Pejabat Fungsional Pengantar Kerja Ahli Muda pada Dinas Tenaga Kerja dan Transmigrasi (Disnakertrans) Kabupaten Sukabumi, Elly Widianingsih kepada Radar Sukabumi menjelaskan, bahwa meskipun para korban belum diberangkatkan, kasus ini sudah memenuhi unsur TPPO. “Mereka hampir menjadi korban karena terjebak dalam penipuan yang menargetkan calon pekerja migran yang akan diberangkatkan secara ilegal,” kata Elly kepada Radar Sukabumi pada Jumat (08/11).
Tiga korban TPPO ini asal Kabupaten Sukabumi ini, sambung Elly, diketahui berasal dari warga Kecamatan Kebonpedes, Sagaranten, dan Kecamatan Tegalbuleud, Kabupaten Sukabumi.

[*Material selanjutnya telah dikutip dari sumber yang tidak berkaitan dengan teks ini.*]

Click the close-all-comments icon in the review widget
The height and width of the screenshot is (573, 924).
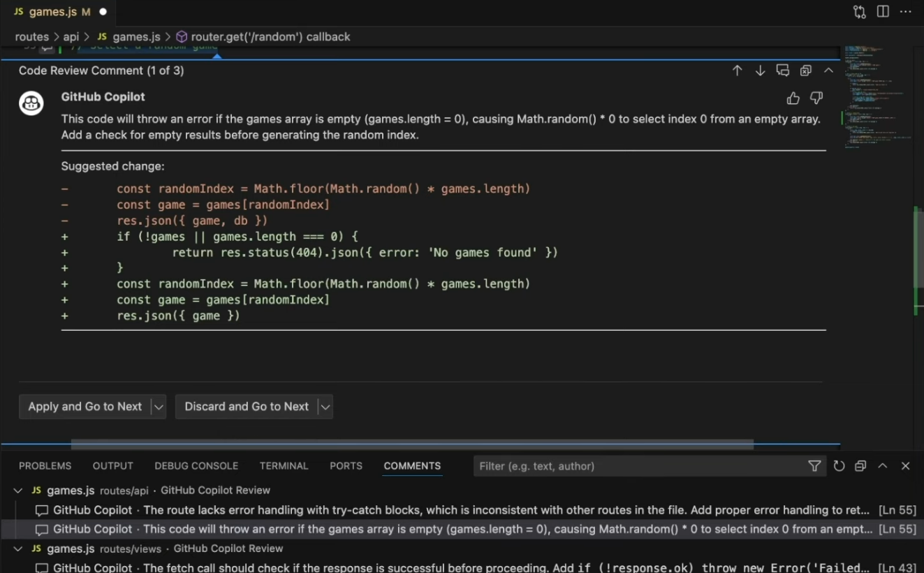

Mereka mendapatkan informasi mengenai lowongan pekerjaan di Saudi Arabia melalui Facebook. Pekerjaan yang dijanjikan antara lain sebagai bartender, supir, dan pekerja restoran.
“Korban pun berkomunikasi intens dengan perekrut dan bahkan sudah dibuatkan paspor, meski beberapa korban belum menerima paspor tersebut,” ujarnya.
Berdasarkan data yang diterima Disnakertrans Kabupaten Sukabumi, jumlah total korban TPPO yang disekap di penampungan daerah Bogor ini, terdapat 23 orang yang terlibat dalam kasus tersebut. Namun, dari puluhan jumlah korban ini, hanya empat orang yang berhasil terjaring dalam operasi yang digelar oleh Polres Bogor.
“Jadi, kasus TPPO ini, mulai terkuak setelah petugas Kepolisiam dari Polres Bogor melakukan operasi. Nah, dari empat orang korban TPPO itu, tiga korban berasal dari Sukabumi dan satu orang lainnya dari Cirebon,” tukasnya.
Menurut Elly, para korban ini awalnya tertarik dengan iming-iming pekerjaan di luar negeri yang ditawarkan melalui media sosial. Mereka telah membayar biaya yang cukup besar, antara Rp19 juta hingga Rp20 juta, kepada perekrut yang mengaku sebagai perantara pekerjaan. “Namun, setelah dilakukan pemeriksaan, diketahui bahwa proses perekrutan ini tidak sah dan berpotensi menjebak mereka dalam jalur ilegal,” jelas Elly.
Operasi penyelamatan ini dilakukan oleh Polres Bogor pada Senin (05/11) dan Selasa (06/11) di sebuah rumah penampungan yang ada di daerah Bogor. Mereka telah disekap selama beberapa bulan oleh perekrut pekerja ilegal ke luar negeri tersebut.
“Dari tiga orang korban TPPO asal Kabupaten Sukabumi ini, beberapa orang di antara mereka sudah berada di sana (Bogor) selama empat bulan menunggu pemberangkatan. Mereka tidak disiksa, namun merasa frustrasi, karena hanya dijanjikan pekerjaan tanpa adanya kepastian,” imbuhnya.